Er hat – natürlich – erst einmal keine Lust. Am Telefon lässt er auf die Interviewanfrage den typischen Enzensberger-Singsang hören, rhetorische Abwehrvolten, Ausweich- und Ablenkungsmanöver, die in ihrem Charme, ihrer Absurdität und freundlichen Verspieltheit praktisch unerwiderbar sind (»Warum reden Sie nicht mit Ihrer Reinigungsfrau? Ihre Reinigungsfrau ist schlau, die weiß alles«). Dann sagt er: »Kommen Sie halt. Wenn’s langweilig wird, dann hören wir auf.«

Das ist doch eine schöne Verabredung. Wenn es einen gibt, mit dem man noch einmal alles, wirklich alles besprechen möchte – die Politik, die Krisen, den großen Bla im öffentlichen Raum –, dann ist es er: Enzensberger, Lyriker und Essayist, der Frische, Helle, Lichte. Wie kein Zweiter in der Geschichte der Bundesrepublik steht er für das Denken mit dem gesunden Menschenverstand. Im November letzten Jahres ist der große Helle achtzig geworden und hat zu der Gelegenheit noch einmal entschlossen nichts gesagt.

Seine Arbeitswohnung liegt in München-Schwabing, Fußnähe zum Englischen Garten, in einem spektakulär unschönen Haus (Postmoderne, Siebzigerjahre). Er steht gleich derart angenehm zögerlich, fast verloren in seiner Wohnung herum, als wäre es nicht sein Zuhause. Klassizistische Möbel. Bücherwände. Bücherstapel. Seine lange, elegante Erscheinung. Er breitet die Arme aus. Schließt sie wieder. Bittet an den Tisch. Er ist ja auch Interview-König. Die gesammelten Enzensberger-Gespräche sind als Suhrkamp-Taschenbuch (»Zu große Fragen«) erschienen. Also besser: nicht so große Fragen. Wir machen den schönen Trick, ihm so unendlich große und breite Fragen zu stellen, dass er darauf alles antworten kann.

Plauderstunde mit Hans Magnus Enzensberger. Nebenan in der Küche strömt das Leitungswasser aus dem Hahn, es soll an diesem Sommertag auf Trinktemperatur abkühlen. Strömendes Leitungswasser: brutal irritierend. Aschenbecher, Zigaretten, Wegwerffeuerzeug. Noch brennt keine Zigarette. Sein kreisrunder Kopf, die sprichwörtlich hellwachen Augen. Er freut sich jetzt schon. Über was, um Himmels willen, freut er sich? Grinsender Enzensberger: Wenn er grinst, kräuselt sich sein schlauer Mund. Zum Warmwerden ein paar Entweder-oder-Fragen. Entweder-oder: immer gut.

1 Bier oder Wein?

Bier macht mich müde.

2 Bach oder Beethoven?

Gerne eine Partita.

3 Blackberry oder iPhone?

Kein Handtelefon.

4 Das Wasser lieber mit oder ohne?

Nur aus dem Hahn. Das Münchner Leitungswasser ist ja ausgezeichnet. Flaschen schleppen, das gibt’s bei mir überhaupt nicht.

5 Lieber den salzigen oder den süßen Snack?

_____

_ZU ERLEDIGEN_.
a. Unter welchem Titel sind laut dem Auszug über Enzensberger seine gesammelten Gespräche als Suhrkamp-Taschenbuch erschienen?
b. Entnimm dem Auszug über Enzensberger wortgetreu alles von „Kein Handtelefon.“ bis hinunter zu „mir überhaupt nicht.“.
c. Schreibe den Auszug über Hans Magnus Enzensberger ab der Stelle weiter, an der er aufhört.
Die Datensätze spielen für die Bearbeitung keine Rolle.

_DATENEINTRÄGE_.
_____

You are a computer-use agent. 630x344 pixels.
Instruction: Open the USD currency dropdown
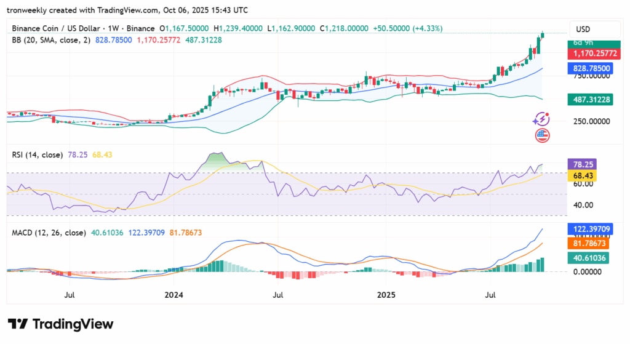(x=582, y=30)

_____

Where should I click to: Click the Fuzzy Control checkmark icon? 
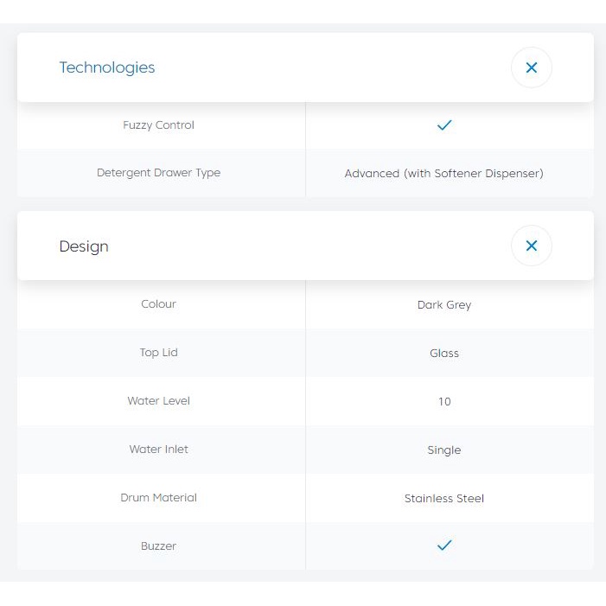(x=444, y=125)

_____

_GELÖSTE AUFGABEN_.
a. Unter dem Titel »Zu große Fragen«.

b.
Kein Handtelefon.

4 Das Wasser lieber mit oder ohne?

Nur aus dem Hahn. Das Münchner Leitungswasser ist ja ausgezeichnet. Flaschen schleppen, das gibt’s bei mir überhaupt nicht.

c.
Das Wort Snack ist mir fremd. Aber wenn Sie eine Mousse haben, gerne.

Eine Mousse! Unverändert grinsendes Gesicht. Der Enzensberger-Singsang: Er singt Bayerisch mit fränkischen Untertönen (in Kaufbeuren geboren, in Nürnberg aufgewachsen). Das Wasser in der Küche strömt unaufhaltsam: ström, ström. Noch einmal: Der Enzensberger-Kopf ist die totale Freude. Das Kreisrunde (Kopf) passt gut zum Langen (Körper). Unter der Tischplatte faltet er die Beine zu sagenhaften Schlangenlinien. Es ist, als hielte sich seine Denkfreude nicht nur in seinem Kopf, sondern in seinem ganzen Körper auf.

6 Können Sie ausschließen, dass wir uns gerade auf einer Dachterrasse befinden?

Es gibt hier einen Balkon. Da können Sie draußen in der Sonne sitzen, wenn Sie wollen. Ich bin lieber im Schatten.

7 Können Sie jetzt sagen, wo sich der Kellerschlüssel befindet?

An einem Schlüsselbund. Vermutlich. Ich könnte das, wenn Sie darauf bestehen, natürlich nachprüfen.

8 Wo liegt noch mal Kaufbeuren?

Im Voralpenland, im bayerischen Allgäu. In einer Moränenlandschaft, an der Wertach.

9 Wo liegt noch mal New York?

Das wissen Sie nicht? Oder wollen Sie mich verblüffen mit der Mitteilung, dass New York etwa auf dem Breitengrad von Neapel liegt?

10 Wie lang brauchen Sie von Ihrer Münchner Wohnung nach Italien?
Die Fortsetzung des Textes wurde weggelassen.